◆ **Extrait**
On l’a vu déjà, cette force régionale, faire tout le contraire pour ce qui est de la pêche. En soi, il faut plus qu’un argumentaire démagogique régional pour nous inciter à croire que ce que nous promet M. Chevrette en matière de forêt pourrait faire la différence. Qu’il ait été forcé, sous l’impulsion des dénonciations efficaces de l’artiste-citoyen Desjardins de se gouverner mieux, non sans l’avoir dénoncé, en faisant malgré tout ce qu’il disait important de faire, ne nous assure pas qu’il fasse effectivement mieux. Si ces engagements sont de même nature que ceux qu’il a pris au début de sa lettre, on peut en douter.
Faire taire les empêcheurs de tourner en rond
En faisant de ses attaques contre M. Desjardins une stratégie d’action durable, il prouve qu’il n’est pas de son côté. Il laisse a contrario plutôt entendre qu’il se satisfait de changements de surface, laisse entendre qu'il s'en satisfait non sans s'être si énergiquement opposé à le faire, même ça, un simple maquillage de surface à la mode comme le dénonce aujourd'hui Richard Desjardins. En persistant à nouveau à le disqualifier en le dénigrant, sa tentative est patente, attaques personnelles en sus, il prouve qu’il répugne à s’attaquer vraiment à ce qui devrait être changé pour que les choses changent et pour qu’on ne se retrouve pas dans dix ans dans la situation dans laquelle se trouvent les « régions » de pêche aujourd’hui.
Telles préoccupations peuvent éventuellement contredire la fédération des potentats régionaux, mais cela ne contredit pas d'office ce que nous avons tous à cœur, le vrai développement de toutes les régions et de toute la population de toutes les régions. ET, de ce côté, malgré tout ce que tente de nous dire M. Chevrette, lui n’est pas plus crédible que M. Desjardins, et je dirais plutôt le contraire. M. Desjardins est toujours crédible et M. Chevrette peine à convaincre.

◆ **Données**

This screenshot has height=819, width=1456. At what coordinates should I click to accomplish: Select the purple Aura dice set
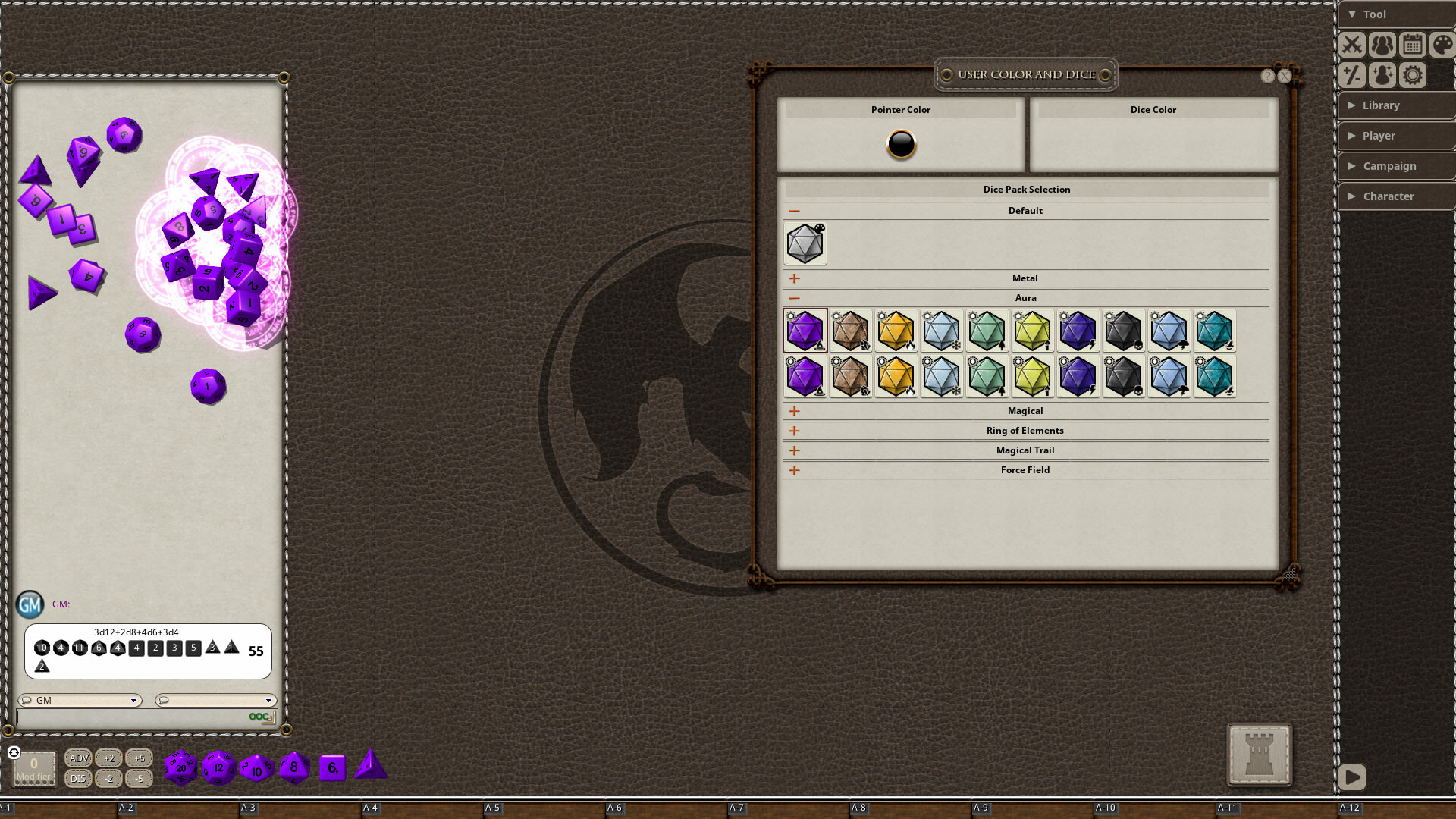[x=804, y=330]
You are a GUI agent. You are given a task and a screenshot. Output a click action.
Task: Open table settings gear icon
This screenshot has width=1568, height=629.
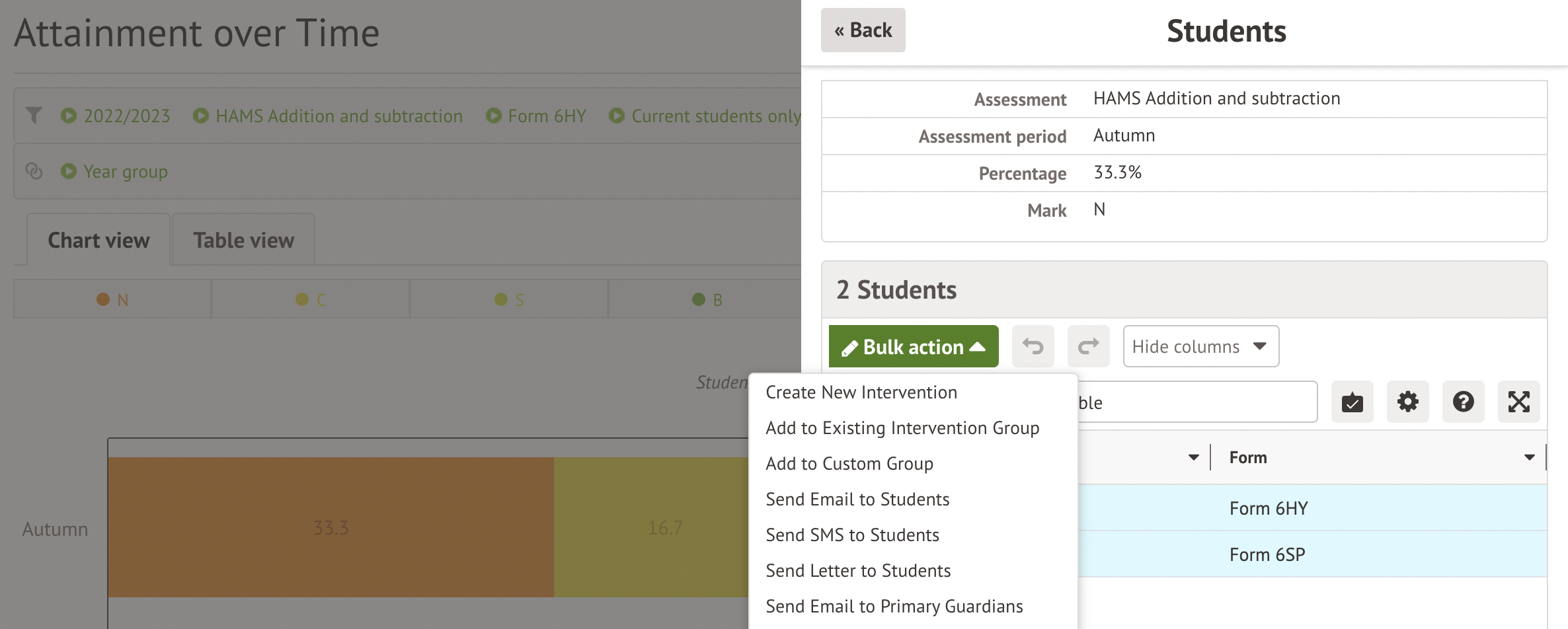(1407, 402)
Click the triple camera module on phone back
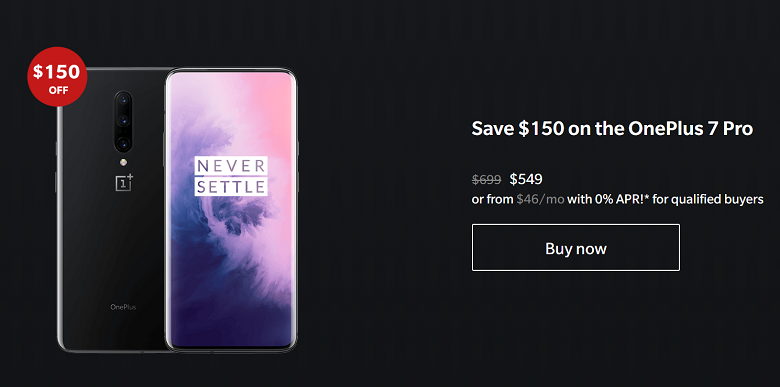The height and width of the screenshot is (387, 780). [x=123, y=121]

◆ **Consignes**
1. Relevez, sans répétition, chaque formule de l'extrait qui désigne Desjardins en contenant son nom.
2. Recopiez le passage de l'extrait qui commence par « Telles préoccupations peuvent » et s'achève sur « peine à convaincre. ».
Les données n'ont aucun rôle ici.

◆ **Réponses**
1.
- l’artiste-citoyen Desjardins
- M. Desjardins
- Richard Desjardins

2.
Telles préoccupations peuvent éventuellement contredire la fédération des potentats régionaux, mais cela ne contredit pas d'office ce que nous avons tous à cœur, le vrai développement de toutes les régions et de toute la population de toutes les régions. ET, de ce côté, malgré tout ce que tente de nous dire M. Chevrette, lui n’est pas plus crédible que M. Desjardins, et je dirais plutôt le contraire. M. Desjardins est toujours crédible et M. Chevrette peine à convaincre.